Your kids built a bridge (see photo). Over a swamp. In the middle of a forest. Which is situated in a chilly and bugless heaven. 

They dubbed it the “Bridge that Never Ends.” They claimed it took forever. 

In early October, Kevin, their taskmaster that masquerades as a guidance counsellor, launched the gang on this ambitious enterprise with the full expectation, to quote the kids, “that Kevin would then want us to build handrails, a canopy and remove every molecule of dirt with chopsticks.”

Kevin can be this way. He runs a neat and tidy school.

Many of your lovelies had no clue how to use tools. Except J., of course. He was born for this and still pinches himself to think he’s earning a credit for hammering and nailing things in a forest.

I have had a chance to hang out with your impressive and kind children the past week, and have seen them in many venues. Over a ping pong table. A chess board. We shared a few meals. I taught a class where they didn’t nod off to sleep.

Actually, this class was part of Math – the fun stuff about investing. I logged onto Boundless’ investment portfolio. I spoke about our charity’s dreams to a rapt audience, and then, basically, spent two hours trying to convince them NOT to invest, unless they had a 6-month emergency fund, money they didn’t need for ten years, and have manageable levels of debt. 

Plus, no interest in travelling or having any fun whatsoever. 

I take every opportunity I can to encourage your kids to not succumb to the illusion that there is only one essential treadmill – high school, job, maybe more school, money – where one is always reaching for the next rung in life and unable to live in the present.

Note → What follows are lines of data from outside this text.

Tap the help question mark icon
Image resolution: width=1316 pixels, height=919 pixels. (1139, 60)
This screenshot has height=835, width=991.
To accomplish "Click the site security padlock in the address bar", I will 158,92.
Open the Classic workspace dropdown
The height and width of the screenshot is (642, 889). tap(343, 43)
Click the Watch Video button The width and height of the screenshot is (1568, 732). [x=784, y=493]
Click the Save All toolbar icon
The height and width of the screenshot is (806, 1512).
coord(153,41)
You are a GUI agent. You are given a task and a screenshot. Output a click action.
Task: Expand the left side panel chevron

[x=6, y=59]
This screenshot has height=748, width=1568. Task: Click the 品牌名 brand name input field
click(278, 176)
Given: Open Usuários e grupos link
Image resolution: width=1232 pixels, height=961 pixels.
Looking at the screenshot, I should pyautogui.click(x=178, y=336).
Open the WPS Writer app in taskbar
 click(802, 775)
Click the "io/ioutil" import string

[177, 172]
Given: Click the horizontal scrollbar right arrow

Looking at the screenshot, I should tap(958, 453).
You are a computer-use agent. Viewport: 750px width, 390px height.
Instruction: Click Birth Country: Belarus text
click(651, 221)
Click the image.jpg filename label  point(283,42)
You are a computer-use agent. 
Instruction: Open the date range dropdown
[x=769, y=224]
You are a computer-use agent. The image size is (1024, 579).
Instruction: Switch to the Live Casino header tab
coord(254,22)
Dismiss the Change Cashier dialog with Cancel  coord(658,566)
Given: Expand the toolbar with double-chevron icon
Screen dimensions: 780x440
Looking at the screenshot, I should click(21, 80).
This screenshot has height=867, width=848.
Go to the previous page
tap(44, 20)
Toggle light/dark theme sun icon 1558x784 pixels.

To forsake one’s youth when you’re young. 

I am all about young people exploring the world and learning about who they are before they get boring like us grownups. And maybe manipulating small snippets of reality to align with their talents, instead of them trying to climb a ladder that ascends to depression and anxiety. To not walk a prescribed path if it’s not what they really want.

I think of Lily, a Boundless graduate of last year, who cast off the yolk of fast food burger flipping to go manage forests with the MNR. She then draws landscapes of these forests. She’s on her way.

I know, I know, I’m a hippy. But I prefer never-ending bridges over ladders. 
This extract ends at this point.